■ Liste des tâches:
a. Recopiez fidèlement l’extrait du texte sur Livio qui commence à « Dans le cours » et se termine à « la réalité change. ».
b. Traduisez en anglais cette phrase du texte sur Livio : « Ce projet pouvait toujours être en discussion, mais il devait d’abord être compris jusqu’au bout. »

***** Texte fourni *****

Le projet de Livio et Refondation communiste

 

Livio voyait toujours plus loin et mieux que la grande majorité de la classe politique de gauche ; il s’est distingué par une attitude éthique d’un engagement absolument gratuit et d’une véritable fidélité et a montré à sa manière sa capacité de construire. S’il questionnait la politique, il n’était pas de ceux qui restent toujours à sa marge, ce que pourtant les circonstances rendaient toujours possible. Entre ce questionnement de la politique, ses qualités et son attitude il y avait un lien de cause à effet. En 1956 Livio a salué la révolution hongroise, prenant position à ses côtés contre les chars russes. Avec une telle position un communiste comme lui n’avait aucun droit de citoyenneté au sein du mouvement communiste. Les dirigeants des partis philo-soviétiques devaient par contre leur carrière à l’acceptation des mensonges, par manque de lucidité et/ou par désintérêt pour la vérité. Plus tard ces mêmes dirigeants, ou ceux qui représentaient leur continuité organisationnelle, n’ont pas hésité à jeter le bébé avec l’eau du bain, assumant la confrontation non avec la seule bureaucratie soviétique mais avec toute l’histoire de l’URSS, dans une attitude similaire à la critique libérale. Dans les deux cas ils agissaient ainsi pour la même raison, pour défendre une position de pouvoir et préserver les chances que le contexte accordait à une telle position.

 

Dans le cours de la vie de Livio la logique de la marginalisation a joué plus d’une fois, car en politique la force est fonction de la force, comme il l’avait dit autrefois dans un autre contexte à un notable démocrate-chrétien. On peut en conclure qu’en fin de compte, étant un homme intelligent et non de peu de qualités, Livio n’était nullement un naïf qui n’aurait pas compris que la politique est l’art du possible. Et surtout que toute son histoire est un avertissement pour éviter à tout prix la marginalité, dont il est difficile de sortir si l’on y est précipité. Mais la réalité change.

 

Livio était une personne trop intelligente pour commettre des erreurs de pure rationalité formelle et surtout il faisait de la politique depuis trop longtemps, en marge peut-être, mais toujours en marge des processus réels et des courants les plus avancés et le plus dynamiques de l’histoire. En substance - mis à part toutes ses erreurs, retards et bavures inévitables - Livio a poursuivi son projet avec les moyens adéquats. Ce projet pouvait toujours être en discussion, mais il devait d’abord être compris jusqu’au bout. Il s’agissait bien sûr d’un projet qui n’était pas seulement le sien, mais qu’il a cherché à mettre en œuvre de manière souple, en évitant sa momification et en tentant à tout moment de l’incarner dans la réalité.

***** Bloc de données *****

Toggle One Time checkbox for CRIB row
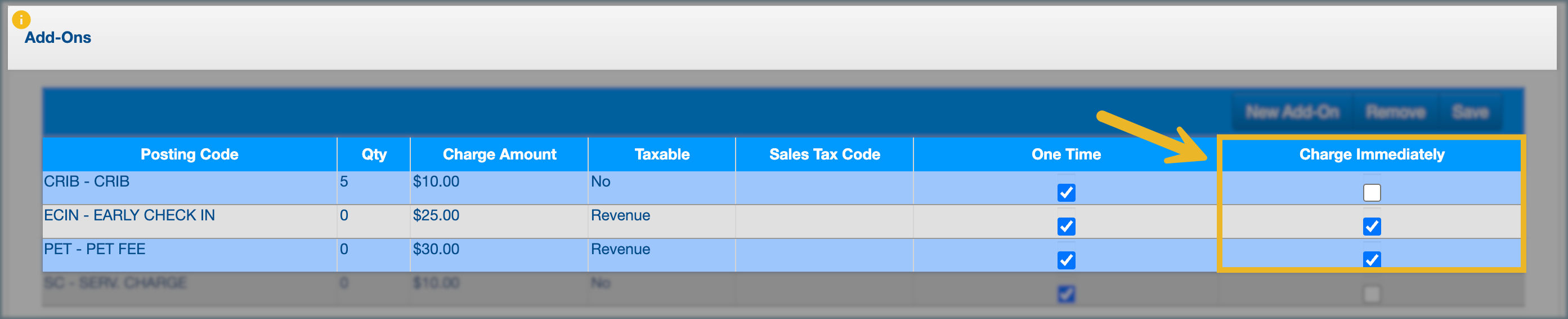Image resolution: width=1568 pixels, height=319 pixels. [x=1066, y=193]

*****

■ Réponses par tâche:
a.
Dans le cours de la vie de Livio la logique de la marginalisation a joué plus d’une fois, car en politique la force est fonction de la force, comme il l’avait dit autrefois dans un autre contexte à un notable démocrate-chrétien. On peut en conclure qu’en fin de compte, étant un homme intelligent et non de peu de qualités, Livio n’était nullement un naïf qui n’aurait pas compris que la politique est l’art du possible. Et surtout que toute son histoire est un avertissement pour éviter à tout prix la marginalité, dont il est difficile de sortir si l’on y est précipité. Mais la réalité change.

b. This project could always be open to discussion, but it first had to be understood all the way through.